Pero el Comandante estaba demasiado mayor y enfermo para poder apañárselas solo durante mucho tiempo más, incluso con la ayuda de la madre de los pequeños y de otros amables vecinos, y pronto llegó el día en que el doctor se vio obligado a llamar al funcionario del asilo para pobres. El anciano estaba gravemente enfermo y no tenía familia. Solo había un lugar donde podían cuidar de él debidamente y era la enfermería del asilo para desamparados. Hacían lo correcto, pues el hombre ya no estaba en condiciones de valerse por sí mismo. No tenía parientes ni amigos en situación de asumir la responsabilidad. El asilo era el mejor lugar para él. Sin embargo, cometieron un terrible error. Estaban tratando con un hombre inteligente y cultivado como si fuera un anciano completamente perdido y senil. Ni siquiera le consultaron o le explicaron lo que habían decidido. Se limitaron a enviar un coche a la mañana siguiente, que se detuvo a esperar a varios metros de la casa mientras el doctor hablaba con él. Cuando entraron, el Comandante acababa de vestirse y se acercaba con dificultad a su silla junto al fuego. «Hace una bonita mañana y hemos venido para llevarle a dar un paseo», dijo el doctor en tono alegre, y a pesar de sus protestas le pusieron el abrigo y, acto seguido, lo sacaron de casa y lo llevaron hasta el coche en cuestión de minutos.
Laura vio al cochero arrear a su caballo con un suave toque de fusta y el coche se puso en marcha. Pero al instante deseó no haberlo hecho, pues, en cuanto se dio cuenta de lo que sucedía y supo adónde lo llevaban, el viejo soldado, el solitario y anciano caballero, el amable amigo de la familia se vino abajo y rompió al llorar. Estaba hundido, vencido. Pero no por mucho tiempo. Apenas seis semanas después estaba de vuelta en la parroquia y todos sus problemas se habían terminado, pues llegó en el interior de su ataúd.
Puesto que no había parientes a quienes avisar, la hora de su funeral no fue anunciada en la aldea.
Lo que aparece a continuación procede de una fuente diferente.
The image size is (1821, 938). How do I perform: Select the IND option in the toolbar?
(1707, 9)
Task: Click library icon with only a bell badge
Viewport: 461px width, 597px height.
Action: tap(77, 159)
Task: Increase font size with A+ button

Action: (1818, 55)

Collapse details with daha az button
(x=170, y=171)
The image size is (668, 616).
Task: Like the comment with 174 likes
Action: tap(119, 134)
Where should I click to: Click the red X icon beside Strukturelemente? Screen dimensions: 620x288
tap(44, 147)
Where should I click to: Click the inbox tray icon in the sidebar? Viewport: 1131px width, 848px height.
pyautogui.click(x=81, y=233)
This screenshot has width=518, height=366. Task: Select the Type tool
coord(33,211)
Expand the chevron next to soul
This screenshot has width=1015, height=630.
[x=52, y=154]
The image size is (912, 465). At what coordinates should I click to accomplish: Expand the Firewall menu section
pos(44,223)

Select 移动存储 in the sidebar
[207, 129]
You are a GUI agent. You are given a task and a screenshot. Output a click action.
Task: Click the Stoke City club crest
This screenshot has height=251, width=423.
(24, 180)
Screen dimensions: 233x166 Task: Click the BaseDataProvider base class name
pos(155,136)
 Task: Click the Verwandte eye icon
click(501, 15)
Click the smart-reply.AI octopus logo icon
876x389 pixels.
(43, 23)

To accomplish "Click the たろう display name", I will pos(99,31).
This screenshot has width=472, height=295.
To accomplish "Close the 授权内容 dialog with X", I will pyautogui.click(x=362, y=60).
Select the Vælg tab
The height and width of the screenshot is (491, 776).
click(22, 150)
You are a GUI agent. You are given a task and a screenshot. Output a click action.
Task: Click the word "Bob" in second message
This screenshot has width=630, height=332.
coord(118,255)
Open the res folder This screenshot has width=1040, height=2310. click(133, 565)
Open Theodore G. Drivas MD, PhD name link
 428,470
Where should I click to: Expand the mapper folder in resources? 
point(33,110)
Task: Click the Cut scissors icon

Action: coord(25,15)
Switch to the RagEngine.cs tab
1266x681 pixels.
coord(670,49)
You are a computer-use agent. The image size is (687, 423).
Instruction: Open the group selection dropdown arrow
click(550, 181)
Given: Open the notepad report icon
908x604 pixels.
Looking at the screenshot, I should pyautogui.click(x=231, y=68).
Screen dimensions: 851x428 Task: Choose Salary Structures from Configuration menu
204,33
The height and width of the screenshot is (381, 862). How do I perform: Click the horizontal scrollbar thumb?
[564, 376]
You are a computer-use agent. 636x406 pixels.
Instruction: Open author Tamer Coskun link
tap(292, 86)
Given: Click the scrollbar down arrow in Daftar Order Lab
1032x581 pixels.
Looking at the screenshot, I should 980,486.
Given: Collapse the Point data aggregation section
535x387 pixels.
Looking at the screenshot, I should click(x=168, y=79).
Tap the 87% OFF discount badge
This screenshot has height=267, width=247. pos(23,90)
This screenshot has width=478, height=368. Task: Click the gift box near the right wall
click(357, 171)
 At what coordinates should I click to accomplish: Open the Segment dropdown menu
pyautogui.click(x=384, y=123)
De lo contrario, al menos unos pocos vecinos se habrían reunido en el cementerio para despedirlo. Sea como fuere, Laura, de pie entre las tumbas a cierta distancia y con una lechera en la mano, fue la única espectadora, y por casualidad. Ningún feligrés siguió el ataúd hasta la iglesia y ella era demasiado tímida para acercarse. Sin embargo, cuando volvieron a sacarlo y lo llevaron hasta la fosa abierta del camposanto ya no estaba solo, pues la hija del vicario, una mujer de mediana edad, caminaba tras él con un libro de salmos en la mano y una hermosa expresión de piedad en la mirada. No era probable que lo hubiera conocido, ya que no frecuentaba la iglesia, mas al ver llegar el solitario ataúd había salido apresuradamente de su casa en dirección a la iglesia para que al menos aquel hombre pudiera recibir «el último adiós» en compañía de otro ser humano. En los años siguientes, cuando Laura oía que hablaban mal de la mujer —y lo cierto es que, a menudo, a ella también le resultaba irritante su carácter entrometido—, recordaba aquel gesto de generosidad.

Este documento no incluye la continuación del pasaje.